Seeing the big picture of Jerusalem with the Jerusalem Foundation

"The Jerusalem Foundation is for Jews and Arabs, the secular and the observant"

JERUSALEM FOUNDATION president Shai Doron inside the underground Davidson Theater in Jerusalem’s Liberty Bell Park. (photo credit: MARC ISRAEL SELLEM)
JERUSALEM FOUNDATION president Shai Doron inside the underground Davidson Theater in Jerusalem’s Liberty Bell Park.
(photo credit: MARC ISRAEL SELLEM)
Feelings of joy and expectation permeate the crisp Jerusalem air on a sunny March morning. After a prolonged, dreary and depressing COVID-19 winter, the capital is reawakening. One is hard-pressed to find a better way to get a sense of Jerusalem’s renewal than by taking a tour about town with staff from the Jerusalem Foundation, which promotes development within the city and raises funds for social, cultural and beautification projects.
The foundation was created in 1966 by then-mayor Teddy Kollek and has invested more than $1.5 billion in promoting economic growth, education, dialogue, arts, culture and heritage preservation within Jerusalem. It is a private and independent organization that works in coordination with the mayor and the municipality.

**LISTED ENTRIES**

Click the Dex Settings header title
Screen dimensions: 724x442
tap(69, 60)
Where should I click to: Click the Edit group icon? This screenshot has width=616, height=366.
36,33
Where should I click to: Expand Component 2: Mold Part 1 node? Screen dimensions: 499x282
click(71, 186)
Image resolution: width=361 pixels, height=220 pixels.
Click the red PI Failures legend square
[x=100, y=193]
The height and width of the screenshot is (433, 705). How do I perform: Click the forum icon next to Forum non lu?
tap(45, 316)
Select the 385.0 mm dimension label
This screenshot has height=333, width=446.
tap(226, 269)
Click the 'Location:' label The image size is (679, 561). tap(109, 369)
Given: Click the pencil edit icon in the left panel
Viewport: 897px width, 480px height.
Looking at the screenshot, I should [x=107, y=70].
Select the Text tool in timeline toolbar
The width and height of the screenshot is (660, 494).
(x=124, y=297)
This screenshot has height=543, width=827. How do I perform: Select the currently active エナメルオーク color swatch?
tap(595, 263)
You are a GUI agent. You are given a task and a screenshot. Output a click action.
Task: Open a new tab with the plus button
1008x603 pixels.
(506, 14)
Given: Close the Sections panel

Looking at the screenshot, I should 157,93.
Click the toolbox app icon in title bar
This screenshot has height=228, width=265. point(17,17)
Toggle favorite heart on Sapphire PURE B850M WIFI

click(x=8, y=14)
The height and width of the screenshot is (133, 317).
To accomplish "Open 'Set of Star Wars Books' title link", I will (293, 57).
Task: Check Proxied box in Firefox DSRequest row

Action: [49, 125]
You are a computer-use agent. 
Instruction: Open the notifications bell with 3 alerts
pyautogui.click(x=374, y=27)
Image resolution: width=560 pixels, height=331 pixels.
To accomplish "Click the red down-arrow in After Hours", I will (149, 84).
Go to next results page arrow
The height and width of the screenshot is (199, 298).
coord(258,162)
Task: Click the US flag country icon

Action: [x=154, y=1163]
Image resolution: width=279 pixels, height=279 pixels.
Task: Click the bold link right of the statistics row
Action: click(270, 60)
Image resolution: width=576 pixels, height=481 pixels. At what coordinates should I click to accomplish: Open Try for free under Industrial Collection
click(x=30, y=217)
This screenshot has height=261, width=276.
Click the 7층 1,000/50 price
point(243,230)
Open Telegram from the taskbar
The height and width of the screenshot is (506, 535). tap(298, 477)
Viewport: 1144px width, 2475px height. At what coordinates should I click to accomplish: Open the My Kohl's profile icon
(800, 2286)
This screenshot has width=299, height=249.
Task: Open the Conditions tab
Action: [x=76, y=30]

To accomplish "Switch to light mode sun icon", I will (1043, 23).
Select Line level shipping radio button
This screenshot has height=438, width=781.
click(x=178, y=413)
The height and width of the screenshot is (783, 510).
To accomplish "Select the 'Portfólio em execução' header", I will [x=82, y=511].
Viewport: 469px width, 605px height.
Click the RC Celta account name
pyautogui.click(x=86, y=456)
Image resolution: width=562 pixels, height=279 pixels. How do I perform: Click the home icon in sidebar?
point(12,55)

**TASK ITEM A**
From the article on the Jerusalem Foundation, copy the passage from "Feelings of joy" up to and including "and beautification projects.".
**TASK ITEM B**
According to the article on the Jerusalem Foundation, in what year was the foundation created, and by whom?
**TASK ITEM C**
State whether each of the following statements agrees with the article on the Jerusalem Foundation. Answer yes or no for each, and quote the words from the article that decide it.
(i) Shai Doron is the president of the Jerusalem Foundation.
(ii) The foundation is run by the municipality.
(iii) The foundation has invested more than $1.5 billion in Jerusalem.

**RESPONSE A**
Feelings of joy and expectation permeate the crisp Jerusalem air on a sunny March morning. After a prolonged, dreary and depressing COVID-19 winter, the capital is reawakening. One is hard-pressed to find a better way to get a sense of Jerusalem’s renewal than by taking a tour about town with staff from the Jerusalem Foundation, which promotes development within the city and raises funds for social, cultural and beautification projects.

**RESPONSE B**
It was created in 1966 by then-mayor Teddy Kollek.

**RESPONSE C**
(i) Yes: "JERUSALEM FOUNDATION president Shai Doron"
(ii) No: "It is a private and independent organization that works in coordination with the mayor and the municipality."
(iii) Yes: "has invested more than $1.5 billion in promoting economic growth, education, dialogue, arts, culture and heritage preservation within Jerusalem"